Work to complete: Can you reproduce the material below word for word, starting at the line that has "Given: Click the" and stopping after the line that has "Looking at the"? Omit the pictures from your answer.

Input rows:
BEGIN

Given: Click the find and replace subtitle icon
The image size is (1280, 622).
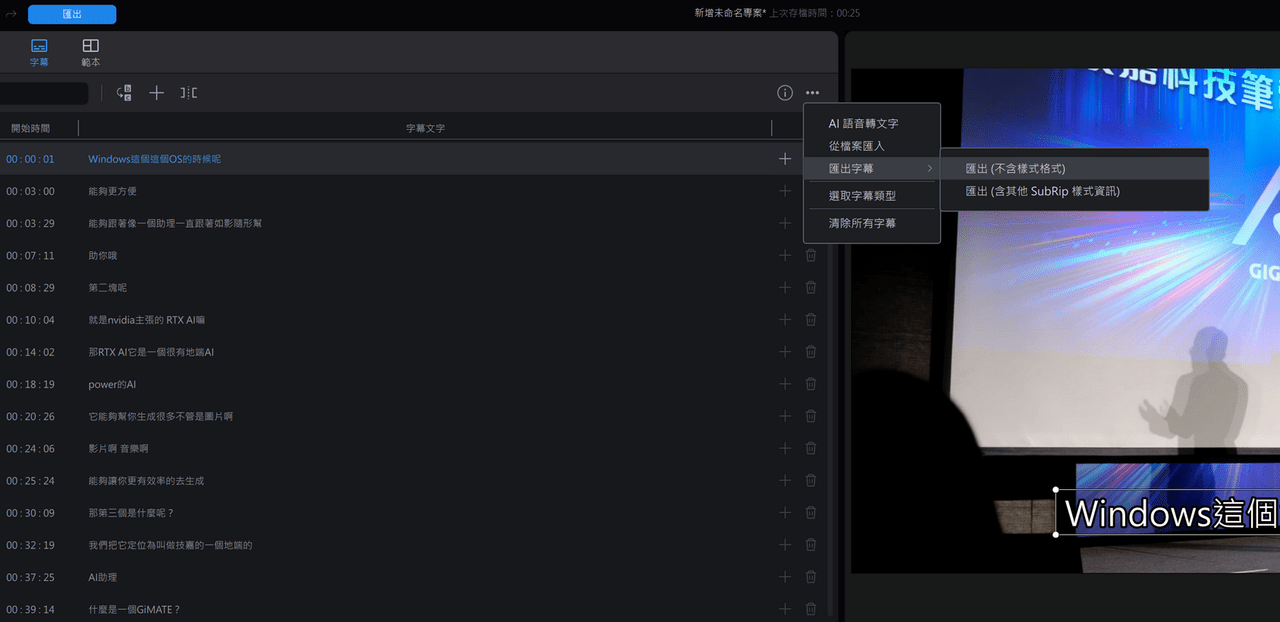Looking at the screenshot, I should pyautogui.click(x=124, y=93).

END
BEGIN

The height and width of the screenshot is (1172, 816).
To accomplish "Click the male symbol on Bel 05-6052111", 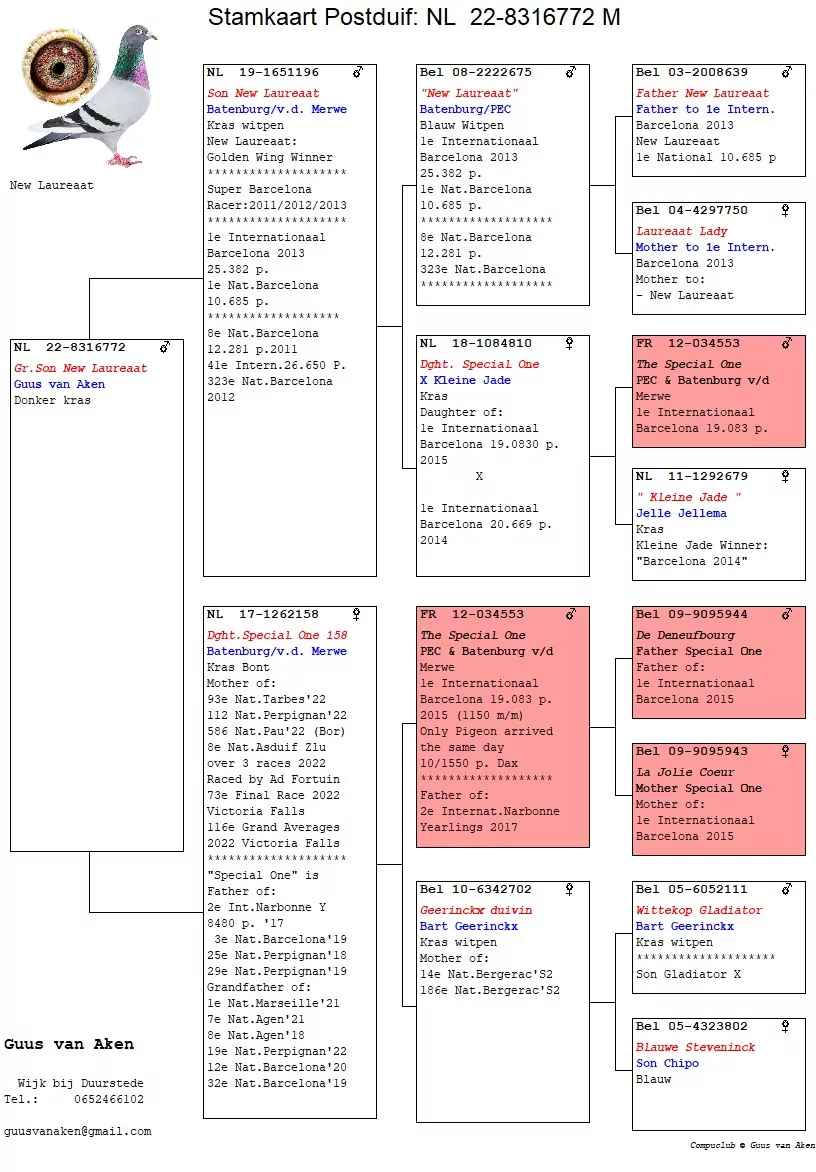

END

Solution:
Given: Click the find and replace subtitle icon
The image size is (1280, 622).
Looking at the screenshot, I should pyautogui.click(x=124, y=93).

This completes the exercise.